BEGIN Material provided
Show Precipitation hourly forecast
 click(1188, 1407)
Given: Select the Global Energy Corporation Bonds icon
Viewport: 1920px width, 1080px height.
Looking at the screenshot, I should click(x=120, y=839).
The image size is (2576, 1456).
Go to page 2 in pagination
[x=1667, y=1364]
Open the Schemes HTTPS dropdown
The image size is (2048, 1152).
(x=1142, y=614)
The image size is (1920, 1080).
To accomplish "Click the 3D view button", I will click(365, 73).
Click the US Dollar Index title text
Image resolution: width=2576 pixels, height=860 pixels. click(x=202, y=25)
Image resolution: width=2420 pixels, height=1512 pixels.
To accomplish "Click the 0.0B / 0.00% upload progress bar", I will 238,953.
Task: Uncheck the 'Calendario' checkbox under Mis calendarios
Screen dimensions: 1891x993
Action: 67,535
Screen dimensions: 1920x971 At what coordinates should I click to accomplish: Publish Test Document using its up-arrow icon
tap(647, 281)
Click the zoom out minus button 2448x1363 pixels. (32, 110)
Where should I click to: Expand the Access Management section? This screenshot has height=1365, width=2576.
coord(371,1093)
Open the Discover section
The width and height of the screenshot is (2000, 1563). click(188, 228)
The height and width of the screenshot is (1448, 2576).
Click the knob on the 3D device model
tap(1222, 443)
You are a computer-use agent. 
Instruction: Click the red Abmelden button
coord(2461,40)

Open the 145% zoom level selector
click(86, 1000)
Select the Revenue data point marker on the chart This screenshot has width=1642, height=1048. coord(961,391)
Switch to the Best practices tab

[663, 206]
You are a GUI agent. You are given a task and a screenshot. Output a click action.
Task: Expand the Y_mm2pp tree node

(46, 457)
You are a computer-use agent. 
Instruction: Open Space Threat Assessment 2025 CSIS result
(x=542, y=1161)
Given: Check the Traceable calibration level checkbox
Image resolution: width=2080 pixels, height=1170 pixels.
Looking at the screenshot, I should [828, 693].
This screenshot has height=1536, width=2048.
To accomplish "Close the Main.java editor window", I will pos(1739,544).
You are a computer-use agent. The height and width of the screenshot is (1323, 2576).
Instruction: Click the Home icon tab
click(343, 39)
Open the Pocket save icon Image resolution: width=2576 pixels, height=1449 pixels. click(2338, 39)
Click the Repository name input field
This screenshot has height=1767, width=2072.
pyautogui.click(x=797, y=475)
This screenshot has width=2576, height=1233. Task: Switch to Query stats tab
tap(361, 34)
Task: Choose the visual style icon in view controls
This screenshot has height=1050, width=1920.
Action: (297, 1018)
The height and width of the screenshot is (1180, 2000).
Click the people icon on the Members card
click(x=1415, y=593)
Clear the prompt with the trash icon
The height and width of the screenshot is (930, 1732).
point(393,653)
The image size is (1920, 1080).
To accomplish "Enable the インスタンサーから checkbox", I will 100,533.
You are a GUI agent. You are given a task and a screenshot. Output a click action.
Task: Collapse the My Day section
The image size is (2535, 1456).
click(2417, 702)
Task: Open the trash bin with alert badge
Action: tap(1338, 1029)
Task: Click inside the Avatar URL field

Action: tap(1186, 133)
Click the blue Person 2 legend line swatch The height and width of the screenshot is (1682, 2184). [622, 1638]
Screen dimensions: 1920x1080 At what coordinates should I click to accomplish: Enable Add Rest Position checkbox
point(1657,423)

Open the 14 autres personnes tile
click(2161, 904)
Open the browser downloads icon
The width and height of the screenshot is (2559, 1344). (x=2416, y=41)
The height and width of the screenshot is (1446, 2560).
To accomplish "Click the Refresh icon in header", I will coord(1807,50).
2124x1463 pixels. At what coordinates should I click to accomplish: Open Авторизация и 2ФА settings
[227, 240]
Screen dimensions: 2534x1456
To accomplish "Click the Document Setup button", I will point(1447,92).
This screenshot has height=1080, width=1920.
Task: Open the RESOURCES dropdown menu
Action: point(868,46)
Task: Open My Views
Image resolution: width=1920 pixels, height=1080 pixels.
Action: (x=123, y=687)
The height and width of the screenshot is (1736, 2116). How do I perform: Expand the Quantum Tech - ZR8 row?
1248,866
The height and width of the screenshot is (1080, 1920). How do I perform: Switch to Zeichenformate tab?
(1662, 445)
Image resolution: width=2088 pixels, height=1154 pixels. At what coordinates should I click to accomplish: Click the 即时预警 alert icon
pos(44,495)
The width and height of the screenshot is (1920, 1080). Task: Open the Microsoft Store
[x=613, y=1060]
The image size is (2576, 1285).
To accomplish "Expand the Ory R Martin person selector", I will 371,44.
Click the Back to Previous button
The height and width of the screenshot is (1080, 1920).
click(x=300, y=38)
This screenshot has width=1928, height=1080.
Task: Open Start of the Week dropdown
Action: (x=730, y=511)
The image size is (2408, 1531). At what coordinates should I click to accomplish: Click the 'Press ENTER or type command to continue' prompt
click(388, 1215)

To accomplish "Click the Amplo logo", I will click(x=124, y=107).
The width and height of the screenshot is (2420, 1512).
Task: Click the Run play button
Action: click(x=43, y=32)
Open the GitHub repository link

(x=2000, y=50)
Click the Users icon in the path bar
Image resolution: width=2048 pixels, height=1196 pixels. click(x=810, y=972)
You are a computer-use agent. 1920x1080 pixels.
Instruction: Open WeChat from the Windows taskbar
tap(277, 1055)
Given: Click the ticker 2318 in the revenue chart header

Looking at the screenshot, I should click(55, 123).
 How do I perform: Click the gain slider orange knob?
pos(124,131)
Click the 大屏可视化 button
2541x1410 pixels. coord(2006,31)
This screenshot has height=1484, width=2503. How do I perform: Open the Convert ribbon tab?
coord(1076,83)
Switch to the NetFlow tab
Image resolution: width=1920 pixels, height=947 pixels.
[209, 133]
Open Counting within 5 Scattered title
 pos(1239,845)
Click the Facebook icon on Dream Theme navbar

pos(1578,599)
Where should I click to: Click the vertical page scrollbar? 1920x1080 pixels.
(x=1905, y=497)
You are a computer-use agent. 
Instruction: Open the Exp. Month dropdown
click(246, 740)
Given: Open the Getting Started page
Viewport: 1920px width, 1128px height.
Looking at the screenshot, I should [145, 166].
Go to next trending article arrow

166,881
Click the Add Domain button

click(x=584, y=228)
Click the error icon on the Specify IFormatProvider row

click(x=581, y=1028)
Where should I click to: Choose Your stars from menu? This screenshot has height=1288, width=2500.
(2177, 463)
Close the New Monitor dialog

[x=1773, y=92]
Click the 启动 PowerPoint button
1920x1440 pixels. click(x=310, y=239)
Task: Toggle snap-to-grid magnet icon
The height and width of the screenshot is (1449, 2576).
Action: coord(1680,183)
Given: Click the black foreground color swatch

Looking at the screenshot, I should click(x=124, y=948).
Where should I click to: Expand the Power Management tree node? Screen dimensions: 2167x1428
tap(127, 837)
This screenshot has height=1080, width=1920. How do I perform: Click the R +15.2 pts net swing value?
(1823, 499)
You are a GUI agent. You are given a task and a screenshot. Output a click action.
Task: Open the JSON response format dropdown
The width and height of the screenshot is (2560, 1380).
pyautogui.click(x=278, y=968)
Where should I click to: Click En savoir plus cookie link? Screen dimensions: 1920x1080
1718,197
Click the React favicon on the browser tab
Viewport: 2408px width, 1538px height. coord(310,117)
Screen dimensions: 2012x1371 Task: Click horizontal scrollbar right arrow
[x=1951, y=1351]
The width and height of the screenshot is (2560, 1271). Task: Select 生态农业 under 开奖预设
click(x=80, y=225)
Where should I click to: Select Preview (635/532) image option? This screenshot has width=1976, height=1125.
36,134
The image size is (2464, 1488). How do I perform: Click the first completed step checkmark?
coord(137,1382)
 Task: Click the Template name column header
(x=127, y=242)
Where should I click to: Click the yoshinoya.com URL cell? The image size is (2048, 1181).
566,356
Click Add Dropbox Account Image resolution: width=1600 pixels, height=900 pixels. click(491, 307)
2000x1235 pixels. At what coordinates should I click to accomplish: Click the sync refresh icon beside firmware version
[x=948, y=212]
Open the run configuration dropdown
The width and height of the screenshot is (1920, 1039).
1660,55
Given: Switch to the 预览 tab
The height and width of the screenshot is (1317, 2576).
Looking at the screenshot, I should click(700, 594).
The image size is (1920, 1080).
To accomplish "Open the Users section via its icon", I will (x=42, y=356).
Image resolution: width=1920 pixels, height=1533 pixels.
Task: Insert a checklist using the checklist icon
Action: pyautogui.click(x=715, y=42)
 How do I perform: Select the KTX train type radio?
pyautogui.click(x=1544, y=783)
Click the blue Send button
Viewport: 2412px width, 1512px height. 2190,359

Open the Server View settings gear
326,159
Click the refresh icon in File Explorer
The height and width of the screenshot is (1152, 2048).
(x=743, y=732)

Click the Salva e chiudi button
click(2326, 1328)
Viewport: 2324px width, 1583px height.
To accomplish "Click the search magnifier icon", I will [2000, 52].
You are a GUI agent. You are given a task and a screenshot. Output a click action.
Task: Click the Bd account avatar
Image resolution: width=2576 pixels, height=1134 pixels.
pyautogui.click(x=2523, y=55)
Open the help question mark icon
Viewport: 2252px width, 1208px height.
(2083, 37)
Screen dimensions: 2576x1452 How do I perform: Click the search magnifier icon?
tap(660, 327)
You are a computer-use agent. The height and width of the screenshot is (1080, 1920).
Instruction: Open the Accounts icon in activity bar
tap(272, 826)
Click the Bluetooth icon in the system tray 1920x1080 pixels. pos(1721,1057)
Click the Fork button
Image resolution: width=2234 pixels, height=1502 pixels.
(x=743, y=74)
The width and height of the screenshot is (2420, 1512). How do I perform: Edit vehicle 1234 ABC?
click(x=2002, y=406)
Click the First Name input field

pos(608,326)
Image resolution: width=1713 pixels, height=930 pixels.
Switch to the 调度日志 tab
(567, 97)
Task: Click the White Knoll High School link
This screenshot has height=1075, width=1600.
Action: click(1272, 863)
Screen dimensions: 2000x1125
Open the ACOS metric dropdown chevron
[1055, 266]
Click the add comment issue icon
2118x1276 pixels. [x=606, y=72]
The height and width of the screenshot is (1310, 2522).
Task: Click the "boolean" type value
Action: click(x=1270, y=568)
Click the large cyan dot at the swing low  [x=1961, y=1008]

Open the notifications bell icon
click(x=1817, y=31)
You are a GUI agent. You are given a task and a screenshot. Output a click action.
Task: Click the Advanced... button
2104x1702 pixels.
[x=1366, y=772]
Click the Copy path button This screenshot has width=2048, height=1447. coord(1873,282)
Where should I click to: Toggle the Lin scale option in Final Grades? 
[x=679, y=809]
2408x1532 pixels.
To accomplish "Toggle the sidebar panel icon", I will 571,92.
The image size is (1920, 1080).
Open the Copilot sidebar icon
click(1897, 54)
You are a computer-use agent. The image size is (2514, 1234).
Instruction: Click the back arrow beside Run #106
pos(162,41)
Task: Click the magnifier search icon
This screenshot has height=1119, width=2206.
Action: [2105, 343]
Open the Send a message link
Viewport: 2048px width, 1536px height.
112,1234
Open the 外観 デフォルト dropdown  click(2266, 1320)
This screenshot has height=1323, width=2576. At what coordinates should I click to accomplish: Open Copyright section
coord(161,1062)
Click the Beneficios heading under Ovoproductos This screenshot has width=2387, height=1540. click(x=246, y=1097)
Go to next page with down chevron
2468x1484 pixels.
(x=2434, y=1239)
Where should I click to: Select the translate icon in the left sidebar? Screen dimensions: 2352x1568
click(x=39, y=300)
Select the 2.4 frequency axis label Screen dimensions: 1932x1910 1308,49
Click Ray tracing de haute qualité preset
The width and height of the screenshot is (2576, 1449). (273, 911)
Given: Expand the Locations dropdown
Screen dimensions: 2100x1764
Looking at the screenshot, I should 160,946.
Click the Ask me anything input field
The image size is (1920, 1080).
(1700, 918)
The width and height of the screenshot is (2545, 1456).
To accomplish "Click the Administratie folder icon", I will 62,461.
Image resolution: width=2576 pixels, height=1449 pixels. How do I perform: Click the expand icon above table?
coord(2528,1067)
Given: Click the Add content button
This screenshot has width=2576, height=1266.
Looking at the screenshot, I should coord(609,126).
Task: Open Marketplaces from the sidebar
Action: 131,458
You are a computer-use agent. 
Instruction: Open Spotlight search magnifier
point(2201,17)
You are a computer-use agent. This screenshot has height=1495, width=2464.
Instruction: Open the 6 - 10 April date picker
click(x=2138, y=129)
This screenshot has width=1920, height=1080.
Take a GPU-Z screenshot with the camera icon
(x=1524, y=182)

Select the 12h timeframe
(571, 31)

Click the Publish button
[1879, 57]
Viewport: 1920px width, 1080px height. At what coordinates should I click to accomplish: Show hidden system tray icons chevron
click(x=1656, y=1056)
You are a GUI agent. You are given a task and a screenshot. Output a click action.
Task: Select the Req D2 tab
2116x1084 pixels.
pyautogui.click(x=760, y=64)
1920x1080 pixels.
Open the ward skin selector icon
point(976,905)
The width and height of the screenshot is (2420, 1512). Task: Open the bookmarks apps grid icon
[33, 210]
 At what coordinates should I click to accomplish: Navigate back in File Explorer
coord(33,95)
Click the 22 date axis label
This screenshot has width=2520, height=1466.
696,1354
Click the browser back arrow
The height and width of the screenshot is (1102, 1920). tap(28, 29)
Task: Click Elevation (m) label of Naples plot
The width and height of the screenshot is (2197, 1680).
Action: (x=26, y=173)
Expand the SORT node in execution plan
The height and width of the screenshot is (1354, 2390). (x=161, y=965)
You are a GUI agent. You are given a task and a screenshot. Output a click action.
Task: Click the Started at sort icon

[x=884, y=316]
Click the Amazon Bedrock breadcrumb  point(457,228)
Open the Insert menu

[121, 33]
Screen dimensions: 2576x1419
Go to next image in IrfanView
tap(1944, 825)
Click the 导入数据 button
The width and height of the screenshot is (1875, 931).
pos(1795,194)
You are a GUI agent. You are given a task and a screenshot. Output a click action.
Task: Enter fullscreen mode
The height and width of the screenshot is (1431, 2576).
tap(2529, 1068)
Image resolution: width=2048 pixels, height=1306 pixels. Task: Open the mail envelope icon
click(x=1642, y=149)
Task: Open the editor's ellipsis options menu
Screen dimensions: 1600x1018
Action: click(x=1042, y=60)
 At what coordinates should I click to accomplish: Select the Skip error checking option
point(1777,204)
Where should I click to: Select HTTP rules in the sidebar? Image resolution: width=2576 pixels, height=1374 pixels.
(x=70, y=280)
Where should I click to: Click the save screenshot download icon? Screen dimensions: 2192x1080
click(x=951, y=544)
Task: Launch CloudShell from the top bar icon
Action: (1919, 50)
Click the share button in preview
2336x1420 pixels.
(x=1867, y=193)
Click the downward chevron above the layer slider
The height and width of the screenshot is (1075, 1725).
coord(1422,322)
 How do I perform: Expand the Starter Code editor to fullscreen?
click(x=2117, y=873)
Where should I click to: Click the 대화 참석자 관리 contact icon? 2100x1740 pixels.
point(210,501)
END Material provided
What to produce:
Every line above from the line with "Task: Click the Advanced... button" to the line with "Go to next page with down chevron" is wanted, ends included; write them out exactly and add no other line.

Result of the task:
Task: Click the Advanced... button
2104x1702 pixels.
[x=1366, y=772]
Click the Copy path button This screenshot has width=2048, height=1447. coord(1873,282)
Where should I click to: Toggle the Lin scale option in Final Grades? 
[x=679, y=809]
2408x1532 pixels.
To accomplish "Toggle the sidebar panel icon", I will 571,92.
The image size is (1920, 1080).
Open the Copilot sidebar icon
click(1897, 54)
You are a computer-use agent. The image size is (2514, 1234).
Instruction: Click the back arrow beside Run #106
pos(162,41)
Task: Click the magnifier search icon
This screenshot has height=1119, width=2206.
Action: [2105, 343]
Open the Send a message link
Viewport: 2048px width, 1536px height.
112,1234
Open the 外観 デフォルト dropdown  click(2266, 1320)
This screenshot has height=1323, width=2576. At what coordinates should I click to accomplish: Open Copyright section
coord(161,1062)
Click the Beneficios heading under Ovoproductos This screenshot has width=2387, height=1540. click(x=246, y=1097)
Go to next page with down chevron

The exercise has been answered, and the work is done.